BEGIN

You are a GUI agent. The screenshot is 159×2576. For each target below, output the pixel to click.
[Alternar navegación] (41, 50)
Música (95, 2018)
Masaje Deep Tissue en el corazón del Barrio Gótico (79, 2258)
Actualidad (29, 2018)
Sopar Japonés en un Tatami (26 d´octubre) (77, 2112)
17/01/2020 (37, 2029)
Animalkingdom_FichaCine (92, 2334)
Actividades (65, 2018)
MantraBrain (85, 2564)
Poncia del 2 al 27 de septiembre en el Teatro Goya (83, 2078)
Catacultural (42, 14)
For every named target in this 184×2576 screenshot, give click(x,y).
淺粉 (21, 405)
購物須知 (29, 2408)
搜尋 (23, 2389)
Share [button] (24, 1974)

END
BEGIN

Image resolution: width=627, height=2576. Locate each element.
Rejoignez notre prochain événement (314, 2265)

END
BEGIN

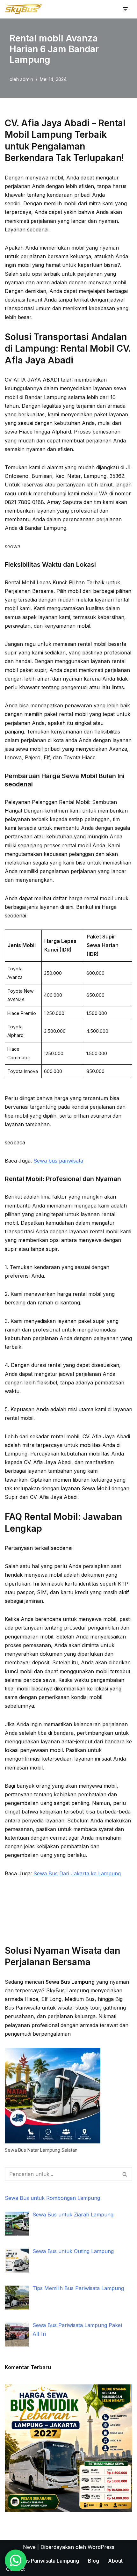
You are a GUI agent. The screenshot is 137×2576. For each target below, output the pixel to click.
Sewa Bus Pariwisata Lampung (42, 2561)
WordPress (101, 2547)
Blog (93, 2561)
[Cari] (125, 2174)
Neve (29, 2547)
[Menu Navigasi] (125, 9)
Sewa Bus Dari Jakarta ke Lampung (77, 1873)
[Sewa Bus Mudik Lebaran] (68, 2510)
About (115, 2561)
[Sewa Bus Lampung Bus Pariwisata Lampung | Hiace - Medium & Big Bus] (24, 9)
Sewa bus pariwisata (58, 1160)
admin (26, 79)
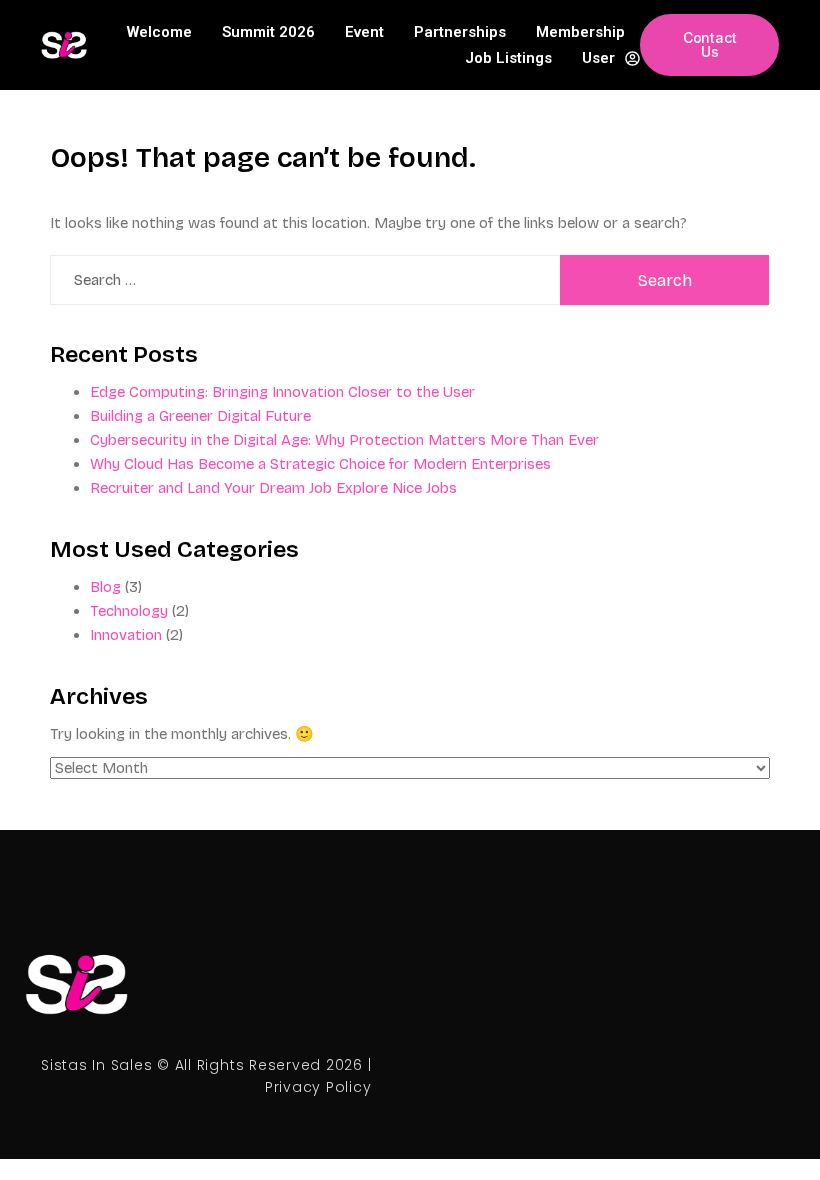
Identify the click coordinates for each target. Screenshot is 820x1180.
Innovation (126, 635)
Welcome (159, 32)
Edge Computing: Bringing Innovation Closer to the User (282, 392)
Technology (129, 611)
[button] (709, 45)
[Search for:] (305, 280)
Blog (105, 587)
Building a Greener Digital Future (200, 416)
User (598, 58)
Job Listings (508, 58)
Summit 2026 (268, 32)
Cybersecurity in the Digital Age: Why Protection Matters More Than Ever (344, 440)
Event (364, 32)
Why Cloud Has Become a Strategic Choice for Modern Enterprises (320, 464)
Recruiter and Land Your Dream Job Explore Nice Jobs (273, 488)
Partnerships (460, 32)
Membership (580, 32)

END

#### WORK INSTRUCTION
The range runs from the line with "Welcome (159, 32)" up to and including the line with "Why Cloud Has" in the listing above; please write out exactly those lines and nothing more.

#### YOUR RESPONSE
Welcome (159, 32)
Edge Computing: Bringing Innovation Closer to the User (282, 392)
Technology (129, 611)
[button] (709, 45)
[Search for:] (305, 280)
Blog (105, 587)
Building a Greener Digital Future (200, 416)
User (598, 58)
Job Listings (508, 58)
Summit 2026 (268, 32)
Cybersecurity in the Digital Age: Why Protection Matters More Than Ever (344, 440)
Event (364, 32)
Why Cloud Has Become a Strategic Choice for Modern Enterprises (320, 464)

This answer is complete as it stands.